The 2114 had been reported with injector problems on its westward trip to
Clare. Some fishermen fishing under a trestle west of Eastwood reported
being soaked by water as the engine passed, evidently overflow that wasn't
being picked up by the injector. I don't remember whether the water pump
was OK or not; evidently it was not, because that should have been the
primary water supplier while working on the road.
The engineer was a noted low-water man and seemed to want to continue to be
on an engine with known injector and water pump problems.
There was a telegraph pole in the vicinity which had a short length of pipe
with a 45-degree ell on the end of it sticking out, a souvenir of the power
of steam. I noted it every trip past Eastwood when I was riding on the
south side of an engine.
Ed King - ARFE Portsmouth, 1962-1965.
From: NW Mailing List
Sent: Thursday, April 04, 2019 12:06 PM
To: NWHS LIST
Subject: 2144 explosion
Some details from the ICC report on the 2114 explosion by Eastwood, Ohio.

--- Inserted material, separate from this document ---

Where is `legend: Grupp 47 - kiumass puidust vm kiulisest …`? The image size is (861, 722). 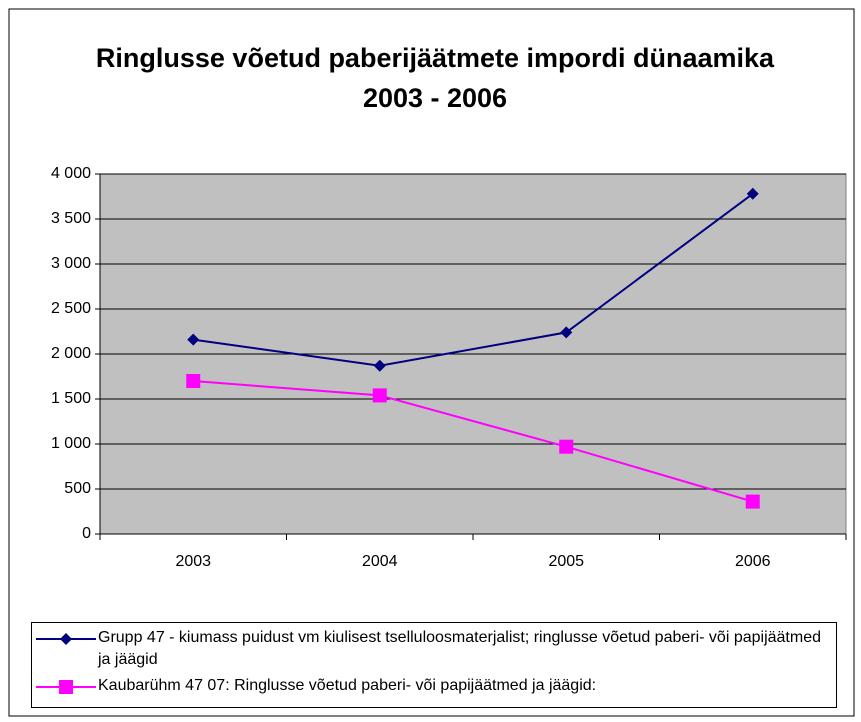 legend: Grupp 47 - kiumass puidust vm kiulisest … is located at coordinates (434, 665).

The force of the explosion tore the boiler from the chassis; tore the
interior and exterior firebox sheets away from the shell section of boiler.
The boiler shell was blown upward and descended 130 feet forward and 6 feet
south of the track with the combustion chamber end down, depressing a hole 6
feet deep in the embankment; the boiler bounded forward, striking the
smokebox section on the rails, then rebounded, coming to rest headed east at
an angle approximately 45 degrees to the track with the smokebox end 275
feet forward from point of accident and 16 feet north of center line of
track. The roof sheet with left side wrapper sheet and upper section of
boiler back head attached was blown forward 475 feet and 46 feet north of
center line of track; the rear section of crown sheet with a section of the
door sheet and major portions of the side sheets attached was blown 62 feet
rearward and 30 feet north of the center line of track; part of right side
wrapper sheet was blown 675 feet f
orward and 234 feet north of center line of track; the lower section of the
boiler back head extending below the arch tube plugs was blown 130 feet
forward and 212 feet north of center line of track; the lower section of the
smokebox was badly distorted and torn approximately 40 percent through its
lower rear circumference; the smokebox front was blown 573 feet forward and
37 feet north of center line of track. The cab was blown rearward 557 feet
and 72 feet north of center line of track. Various other parts were found
within a radius of 600 feet from the point of explosion. The chassis of the
locomotive with tender attached moved forward about 385 feet and came to a
stop with all of the wheels of locomotive and tender derailed. The first
three stock cars of the train, loaded with hogs, were derailed; one of these
was turned over and the other two were slewed on their trucks.
The engineer's body was found in a field 530 feet west and 127 feet south of
the point of explosion. The fireman's body was found in a field 112 feet
west and 200 feet north of the point of accident.